Sunday, July 12, 2009

Self Care for Physicians...

It's nice when my teaching pace slows down for the summer, leaving time to read and reflect. This week, I read an interesting article from the Journal of the American Medical Association entitled, Self-care of Physicians Caring for Patients at the End of Life: Being Connected ... A Key to My Survival. (JAMA 2009, 301(11):1155-1164).

This article is one of the clearest and richest articles on Compassion Fatigue that I've read in a while. It defines and contrasts burnout and CF and delineates the causes and symptoms of each. It then goes on to specify self care suggestions, including those employed by the writers of the article. These strategies are well worth sharing regardless the field of people-helping in which we're engaged. (I have taken the liberty of paraphrasing for the sake of brevity and have added a few comments and sources in italics.):

1. Ground yourself by attending carefully to the sensation of your feet on the ground as
you walk through your workplace.

2. Set your watch alarm for a certain time each day to remind you to perform a simple act of centering. eg taking 4 slow, deep breaths, thinking of a loved one, reciting a line of a favourite poem or prayer, imagining weights around your waist and repeating the words, "ground, down".
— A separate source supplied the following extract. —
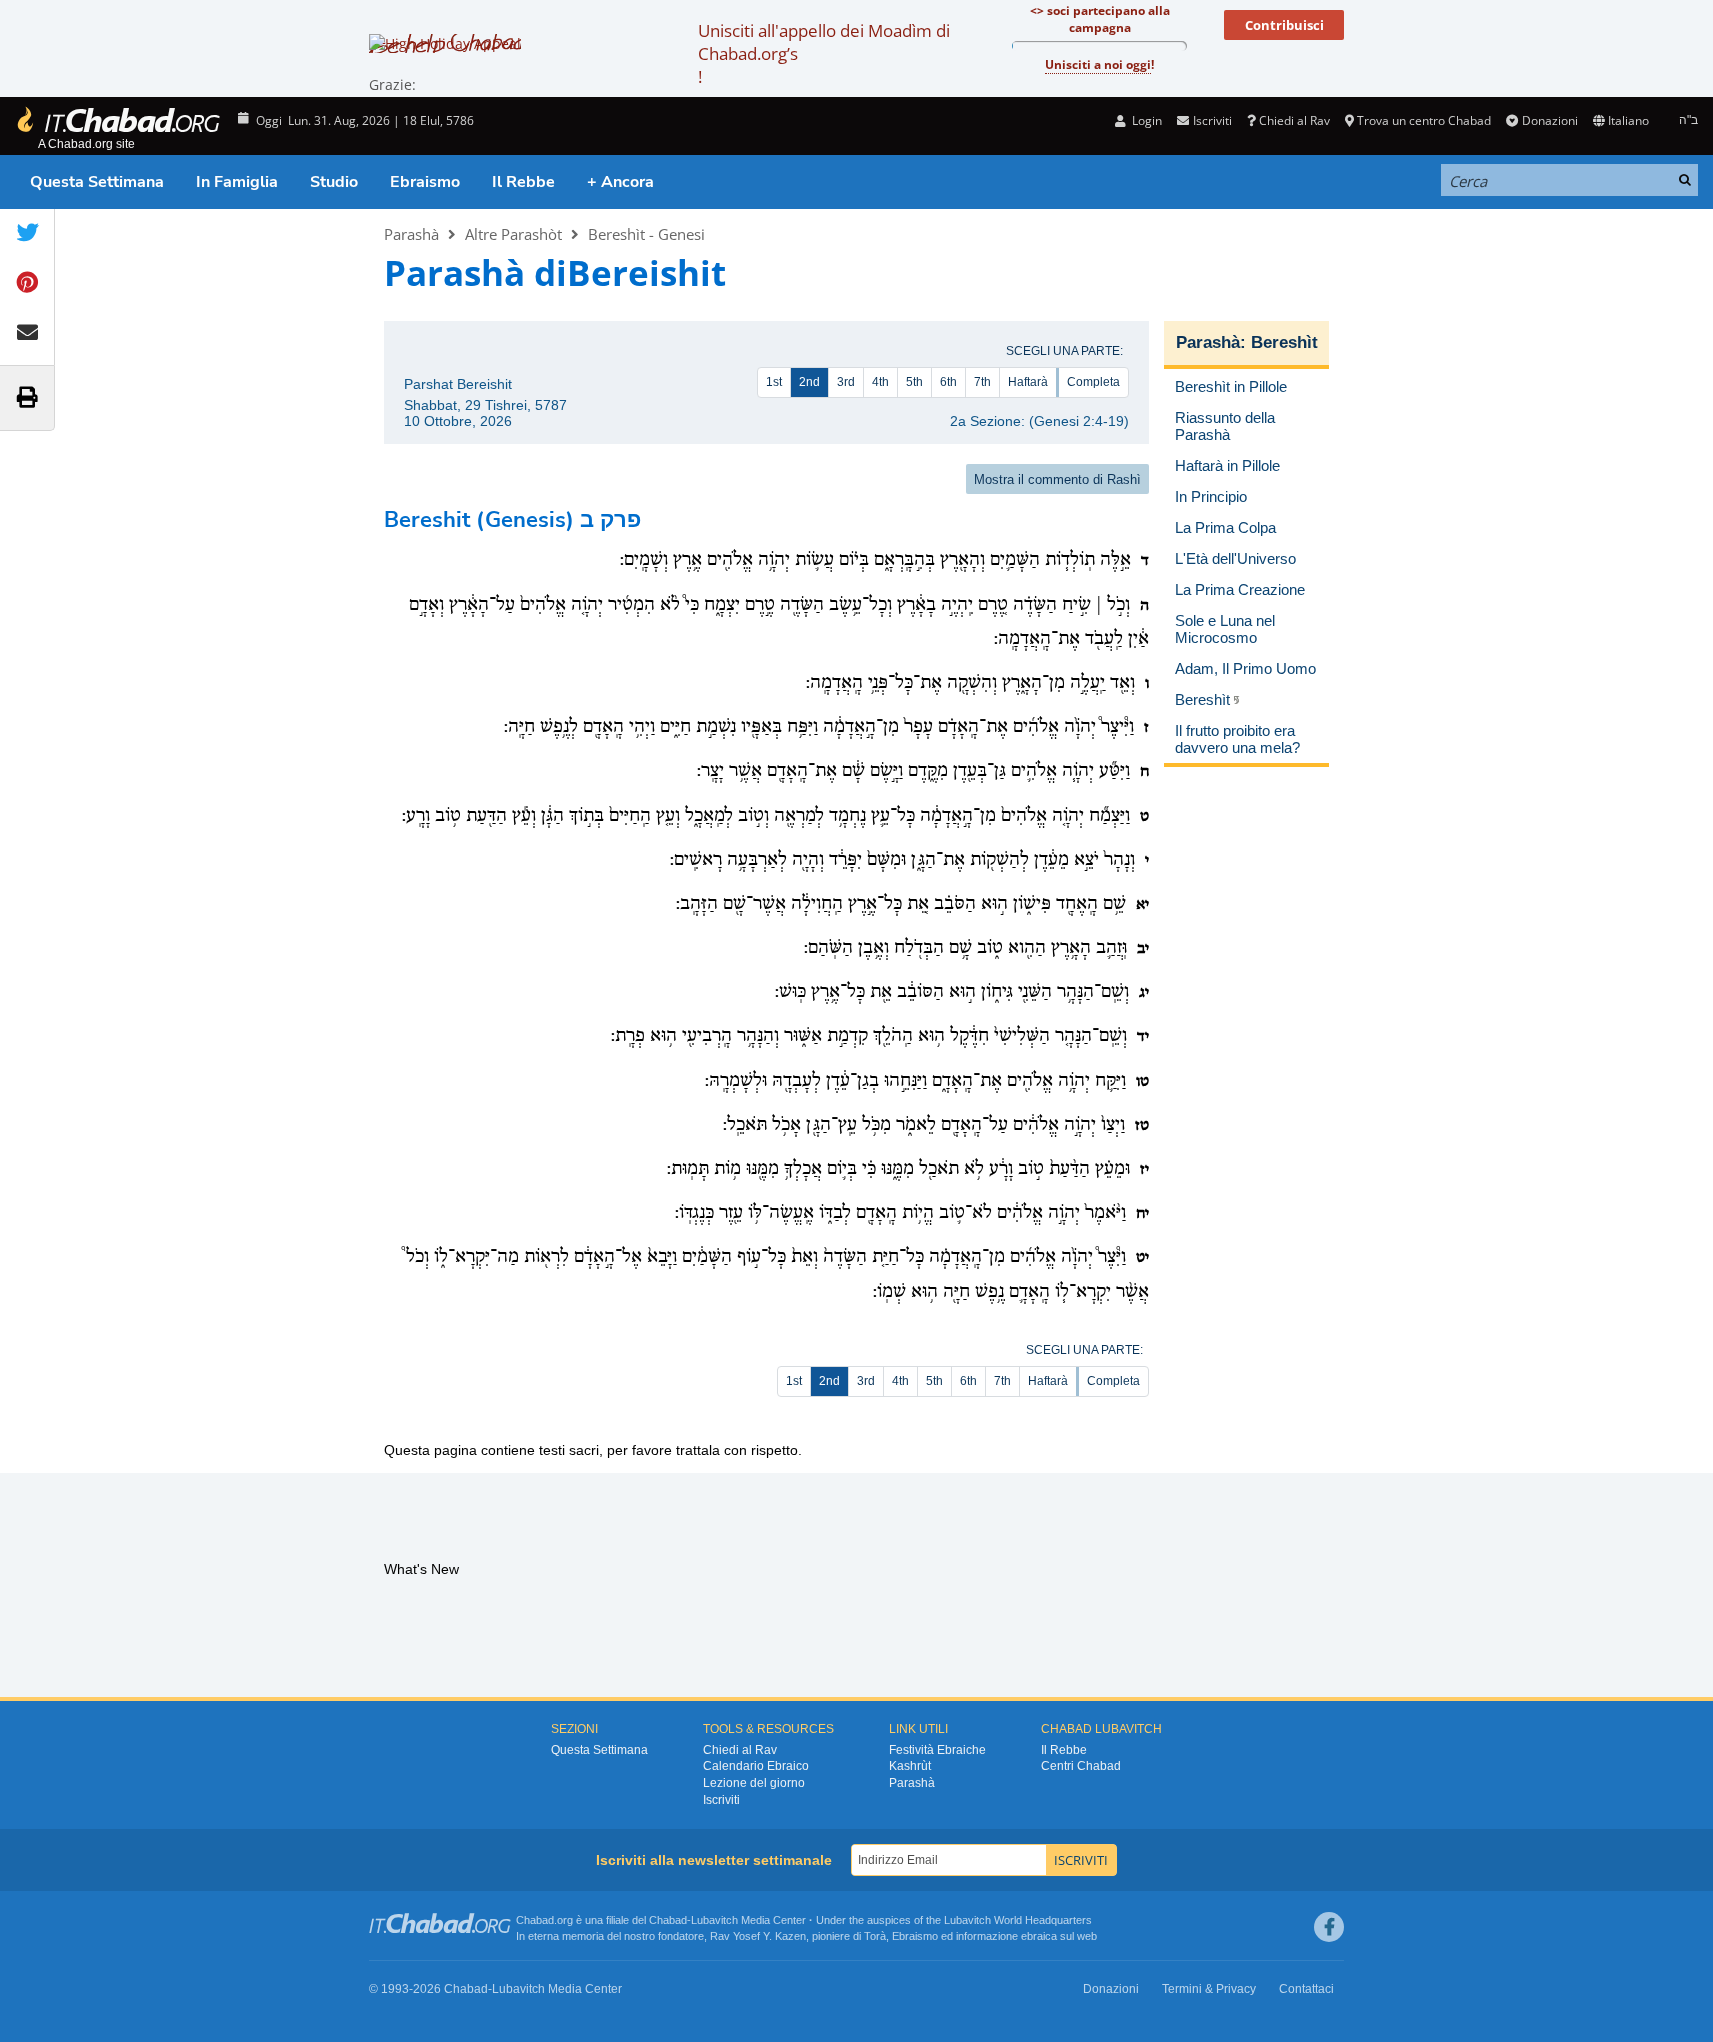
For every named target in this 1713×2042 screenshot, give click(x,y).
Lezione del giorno (754, 1783)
3. Reward yourself after completing a task. eg an early coffee break, a walk outside or a quiet moment in the chapel or quiet room.

4. Call a "time out" after a traumatic incident in order to deal with emotional flooding. (See the Trauma First Aid post - January 12, 2009).
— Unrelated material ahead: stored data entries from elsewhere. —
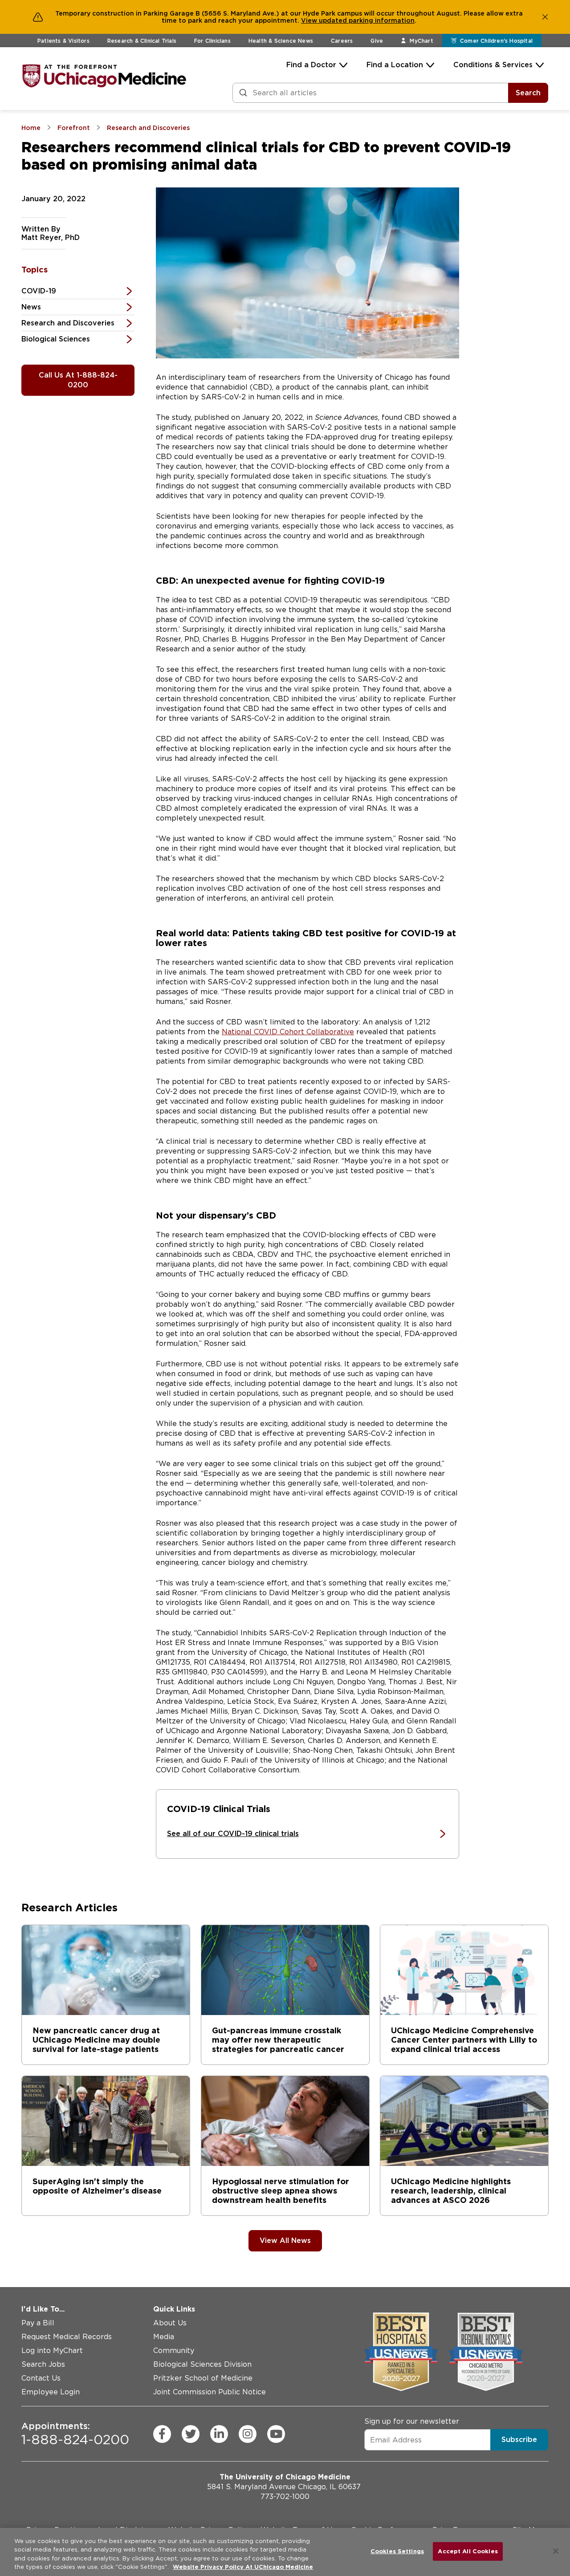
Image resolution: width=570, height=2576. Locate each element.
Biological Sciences (55, 339)
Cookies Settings (397, 2551)
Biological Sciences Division (202, 2364)
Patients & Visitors (63, 40)
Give (376, 40)
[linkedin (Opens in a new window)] (219, 2433)
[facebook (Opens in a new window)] (162, 2433)
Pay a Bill (37, 2323)
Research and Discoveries (67, 323)
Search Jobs (43, 2364)
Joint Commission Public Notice (209, 2392)
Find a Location (394, 65)
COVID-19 (38, 291)
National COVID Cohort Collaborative (288, 1032)
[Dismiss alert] (545, 16)
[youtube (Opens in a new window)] (276, 2433)
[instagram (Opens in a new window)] (247, 2433)
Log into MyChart (52, 2350)
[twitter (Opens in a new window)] (191, 2433)
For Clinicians (212, 40)
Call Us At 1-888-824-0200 (78, 380)
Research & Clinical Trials (141, 40)
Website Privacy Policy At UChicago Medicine (243, 2567)
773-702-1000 (285, 2496)
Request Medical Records (66, 2336)
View (310, 20)
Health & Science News (280, 40)
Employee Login (50, 2392)
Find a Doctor (311, 65)
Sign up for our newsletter (411, 2421)
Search (528, 93)
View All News (285, 2240)
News (31, 307)
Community (173, 2350)
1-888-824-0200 (75, 2433)
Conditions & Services (493, 65)
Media (163, 2336)
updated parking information (367, 20)
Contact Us (41, 2378)
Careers (342, 40)
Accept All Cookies (467, 2551)
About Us (170, 2323)
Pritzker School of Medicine (202, 2378)
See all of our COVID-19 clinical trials (233, 1833)
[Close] (556, 2551)
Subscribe (519, 2439)
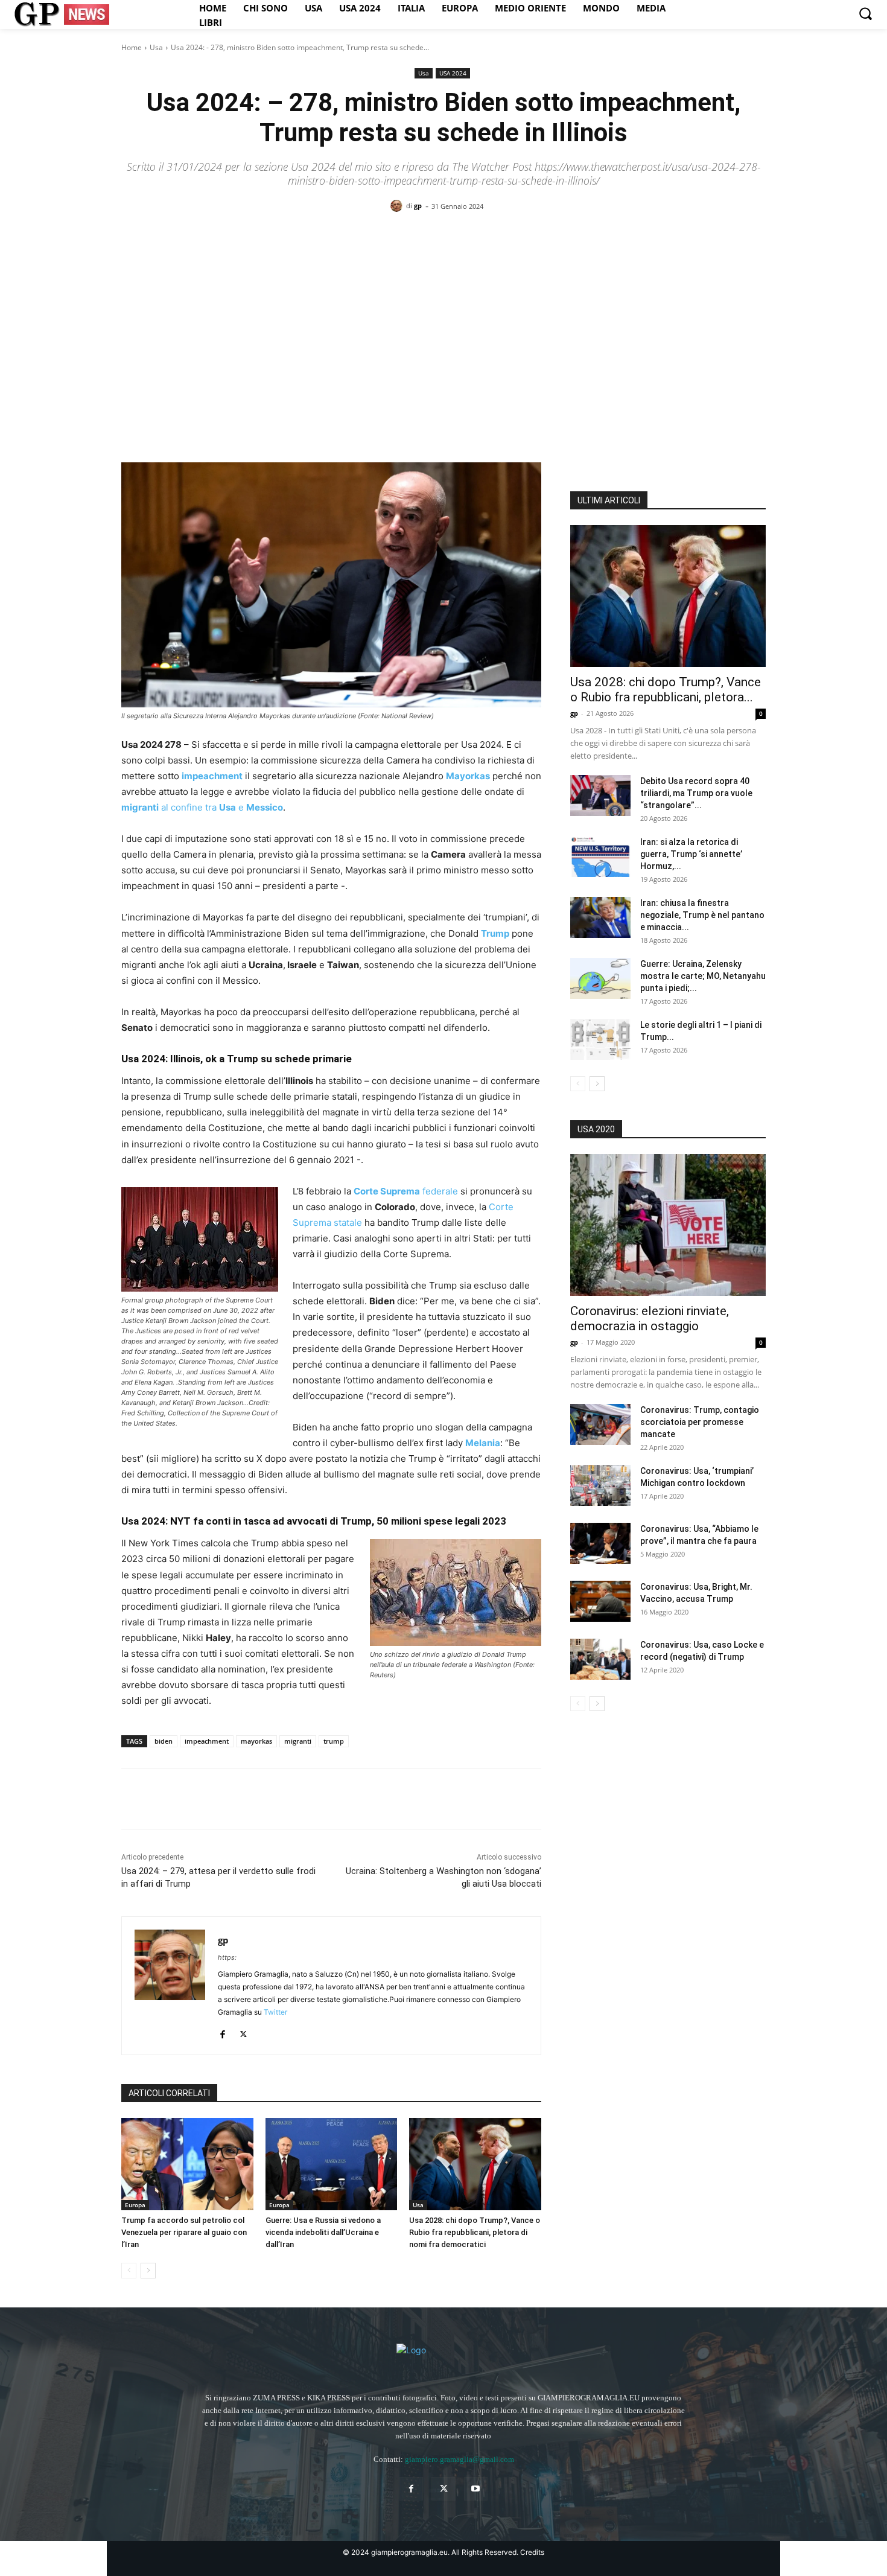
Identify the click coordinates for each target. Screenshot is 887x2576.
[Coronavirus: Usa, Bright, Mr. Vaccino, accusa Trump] (600, 1601)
5. Stop by a window in your workplace and consciously notice something in nature for a
few moments.

6. Open team meetings with a moment of quiet and a reading of a poem or quotation.

7. Pause to take 2-5 breaths, ground and refocus before entering the room of your next

8. Take a healthy snack between meals.

9. Don't be afraid to ask the question, "Is it time for a break?"

10. Deliberately make connections with colleagues and patients as you go through the day. eg use humour, notice a birth date, comment on something special in the room.

11. Keep a notebook in which to write notes on traumatic or meaningful encounters and
events; occasionally take time at interdisciplinary meetings to share this material.

12. Find an opportunity to touch your patient during the visit, if that is appropriate.

13. Practice daily mindfulness meditation before leaving the office for rounds or clinic.

14. As you wash your hands between patients, say to yourself, "May the universal life-force enable me to treat my patients and colleagues with compassion, patience and respect." (And myself, as well).